**Your instructions**
From the text below on changing everything in a year, repeat the portion between "Be struck with" and "current working situation.", inclusive, switching "brick wall" to "concrete wall".

**Text passage**
How to Change Everything in a Year, more or less

Step One: Separate from your spouse. Get a new apartment, move. Set everything up. Sign your daughter up for junior kindergarten and get her a new daycare. The stress will make you lose a pile of weight, so buy some new clothes while you're at it.

Take your time, I'll wait....

Step Two: Stop scrapbooking, you don't have time. Stop doing crafts, you don't have time. Stop baking, you don't have time. Stop playing computer games, you don't have time. Stop (most of your) reading, you don't have time. Stop commenting on blogs, you don't have time. Stop spending more than thirty minutes with your daughter on weeknights, you don't have time. Stop responding to (most) emails, you don't have time. Stop taking photographs, you don't have time. Keep exercising because otherwise you'll explode, and no one wants to have to clean that mess off the kitchen floor. Keep writing because otherwise you don't know who you are.

Once you get through Step One, this takes no time at all.

Step Three: Realize that you've lost or dropped almost everything that used to give you joy in life. Be unable to move past the issues that led to the divorce. Hold your daughter whenever she has a nightmare that her Daddy came to get her, and then left. Realize that you no longer have the time to even do all of the necessary things. Become more sleep-deprived with every passing week despite having stopped doing almost everything. Wonder how, if or when it is ever going to get any better. Have a mental breakdown.

This, too, is a snap. You can drag it out to as much as a month, but it's also possible to wrap it up in an hour or so if you're dedicated.

Step Four: Attempt stop-gap measures. Buy a dishwasher, sweep less often, let the toys accumulate on the living room floor. Pay all of the bills autmoatically by credit card so that you don't need to worry about forgetting any. Realize this is not helping. Realize that housework is not the enemy.

That, actually, you don't mind the housework, now that the house is small and yours.

That getting rid of it isn't saving your time or your sanity.

Step Four takes a little longer than the last two. You need to wait long enough for that realization to really sink in. Could be a month or two.

Step Five: Finger the culprit: your job.

Be struck with the idea that you are sacrificing all of the important things in your life that give you actual happiness (time with your daughter, time to read, time to be creative, time to keep the apartment clean) to a job that does not engage any part of you, except that its theoretical end-point is sufficiently ethically feel-good. Except that you hardly ever get there, and spend most of your time banging your bloody scalp against a brick wall that's moved half an inch in ten years.

Hate your job.

This can be accomplished in as little as five minutes. I don't care how busy you are, you've got five minutes to find a real bone-deep antipathy towards your current working situation.

Then, call in sick.

**Source excerpt**
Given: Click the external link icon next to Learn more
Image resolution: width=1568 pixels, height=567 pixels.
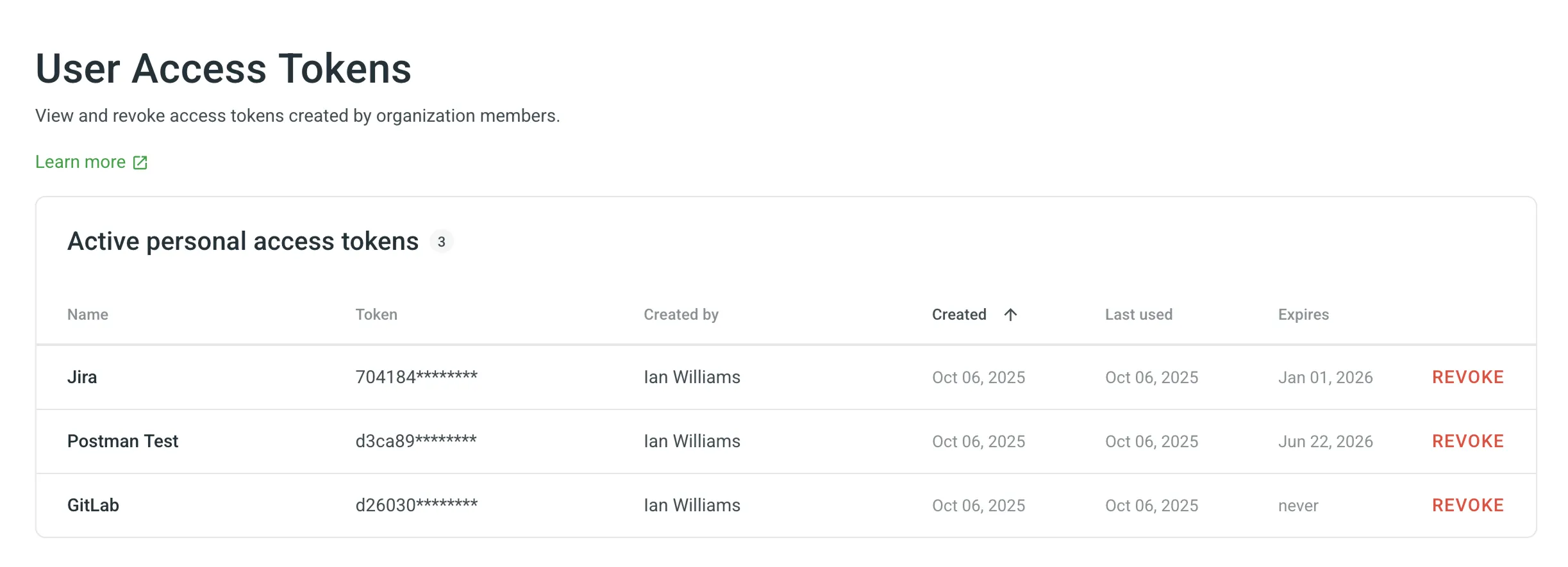Looking at the screenshot, I should point(140,162).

**Worked solution**
Be struck with the idea that you are sacrificing all of the important things in your life that give you actual happiness (time with your daughter, time to read, time to be creative, time to keep the apartment clean) to a job that does not engage any part of you, except that its theoretical end-point is sufficiently ethically feel-good. Except that you hardly ever get there, and spend most of your time banging your bloody scalp against a concrete wall that's moved half an inch in ten years.

Hate your job.

This can be accomplished in as little as five minutes. I don't care how busy you are, you've got five minutes to find a real bone-deep antipathy towards your current working situation.